Over 50s not taking enough risk to achieve retirement plans
21 June 2018
The majority of over-50s struggle with investment risk, according to new research by The London Institute of Banking and Finance and Seven Investment Management.
As many as 91% of over-50s want to maintain their current lifestyle in retirement, while nearly half (47%) want to leave behind a decent inheritance and over a quarter (28%) expressed a desire to retire early. Despite this, the findings showed that on the whole, they tend to be risk-averse.
As part of the survey, investors were asked to rank their attitude to investment risk on a scale of 1-5, with 1 focusing on minimising losses, while 5 placed emphasis on maximising potential returns.

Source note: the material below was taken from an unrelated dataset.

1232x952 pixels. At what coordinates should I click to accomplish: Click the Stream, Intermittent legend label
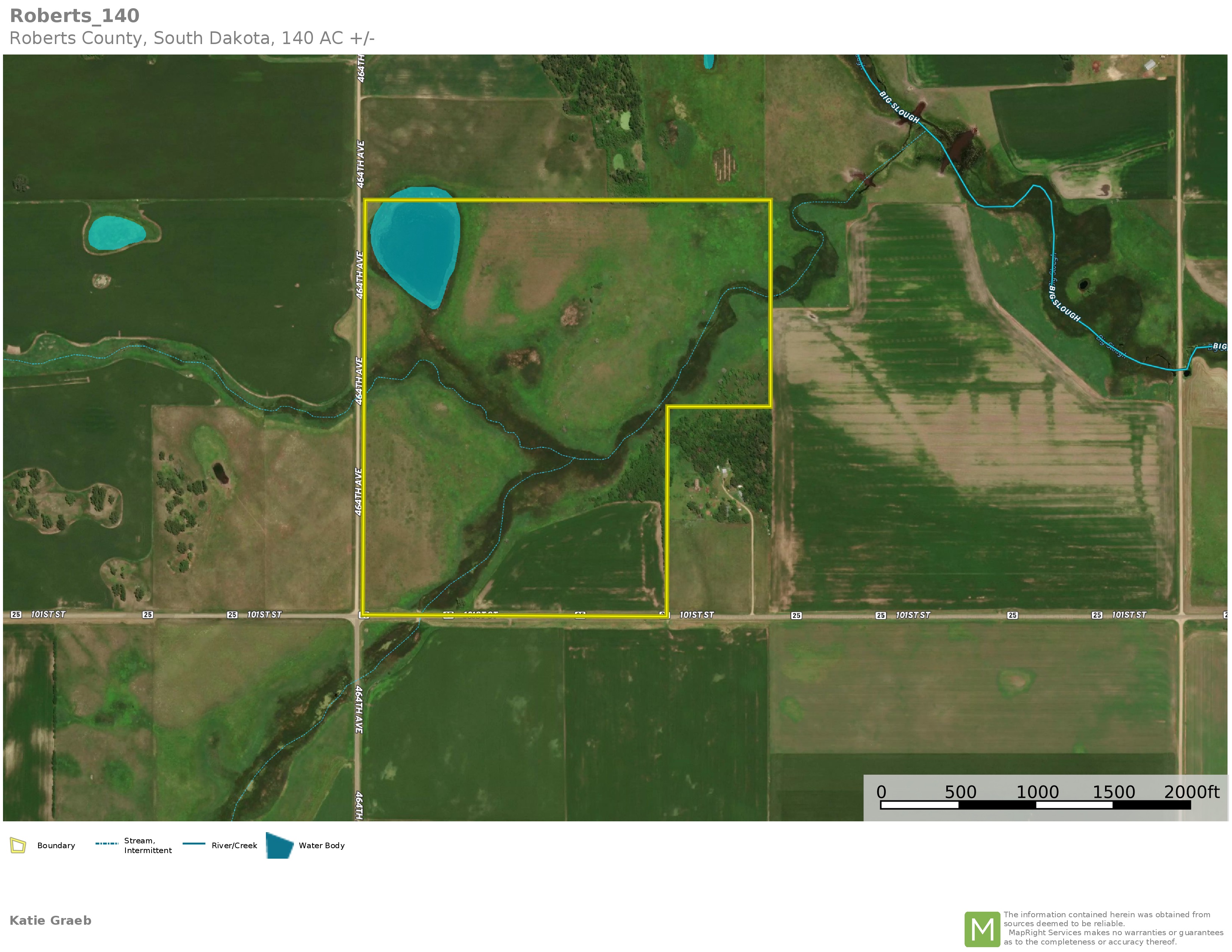[147, 845]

Of those surveyed, 42% scored between 1 and 2 on the riskometer, while 36% considered themselves more balanced, scoring number 3. The latter group sat halfway between wealth preservation and wealth creation.
Meanwhile, only 16% were deemed more adventurous (dubbed jet skiers) and rated 4 on the risk scale, prepared to maximise potential investment returns. A much smaller 6% scored number 5 (dubbed scuba-divers) due to their willingness to always try and maxmise potential returns.

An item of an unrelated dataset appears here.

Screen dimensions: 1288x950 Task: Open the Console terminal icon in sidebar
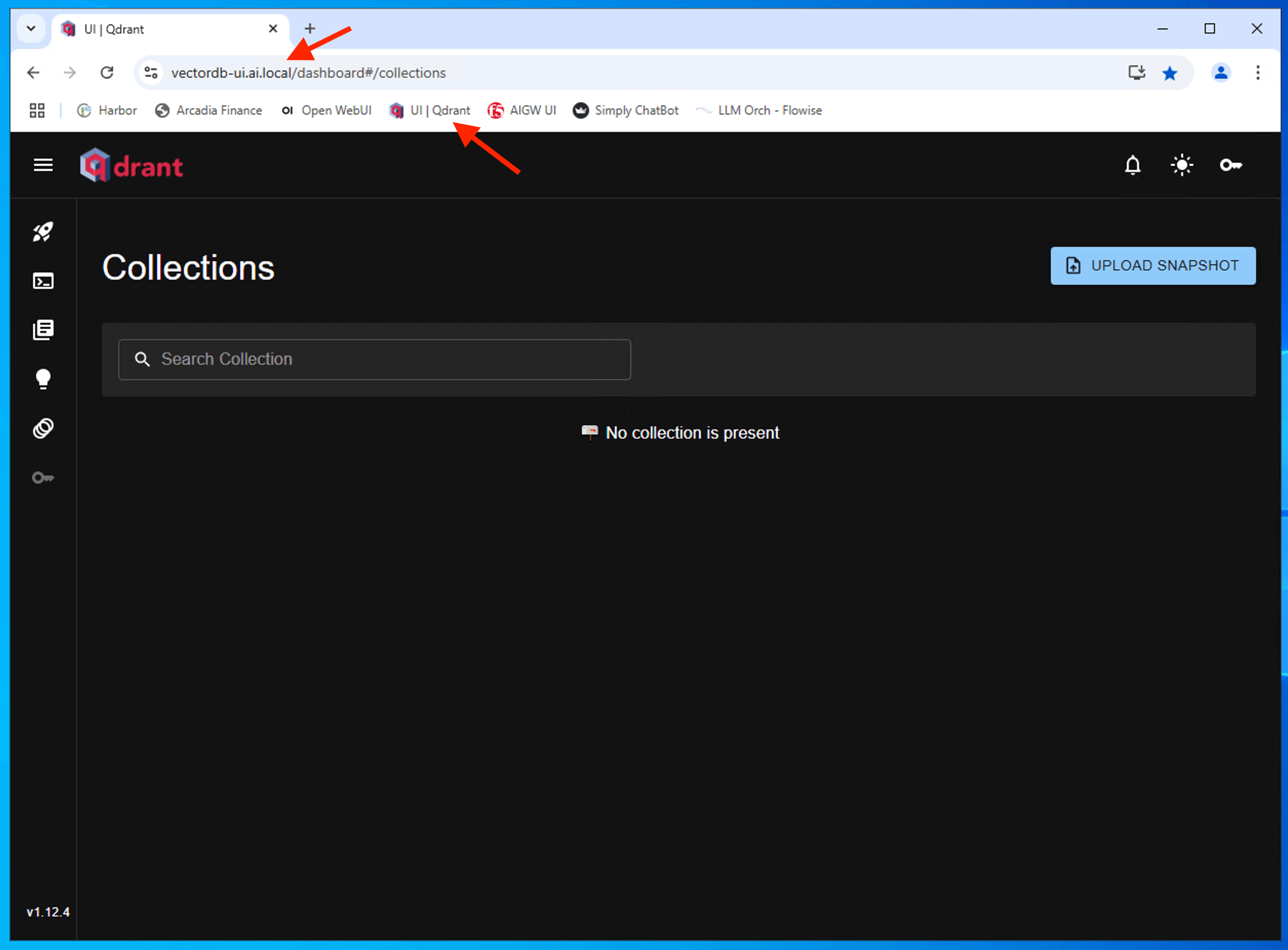[43, 281]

The findings also showed some 47% of over-50s who are not yet retired said they felt they would need to save more for retirement, whilst nearly two in five (38%) accept they may have to work longer than planned.
Peter Hahn, dean at The London Institute of Banking & Finance, said: “It’s clear from our research that the over-50s aren’t taking enough investment risk to deliver what they want to do in later life. But you don’t have to be a jet skier or scuba-diver – anyone can snorkel. You just have to get in the water. And there’s help out there to ensure everyone can make the most of the assets and savings they’ve got and achieve better outcomes. The first step is dipping your toe in.”
Matthew Yeates, investment manager at 7IM, commented: “We are often told that we all need to save more for retirement, which in an ideal world, we would. But what is less talked about is the impact of saving smarter. Increasing or maintaining risk as retirement approaches absolutely won’t be for everyone – but nor will reducing risk.
“By the time a person is 50 years old, with the impact of compounded investment returns over time, the size of their retirement pot will have had a good chance of exceeding their annual salary. In this case, much larger sums of money would need to be saved if you wanted to grow your pension pot by 1% and this is where even modestly increasing your potential investment returns can have a greater impact. With greater returns also comes the potential for greater loss, but it is worth thinking about the potential implications of even small adjustments in risk.”
To demonstrate his point, Yeates used the example of two savers both retiring with an annual pension of £22,000 a year. One saver targeted a return of 4%, while the other took a step up the risk ladder to target a 5% annual return. At retirement, the first had a portfolio worth around £375,000, while the second had £425,000. The first ran out of money at 86 having withdrawn £22,000 per year whereas the second still had around £275,000 left at the same point.
Yeates added: “We have a swathe of the investing public who are (often automatically) invested in products that automatically de-risk over time, often called lifestyle products. Engrained attitudes mean people are generally more willing to save more as they get older and take more investment risk when they are younger, potentially as this is when people consider them to have the biggest effect.
“Continuing to follow an outdated approach of automatically de-risking far too early is forcing many people approaching retirement to save much harder to make up the gap, to make the biggest impact they could also look at saving smarter with the pot they have already accumulated.”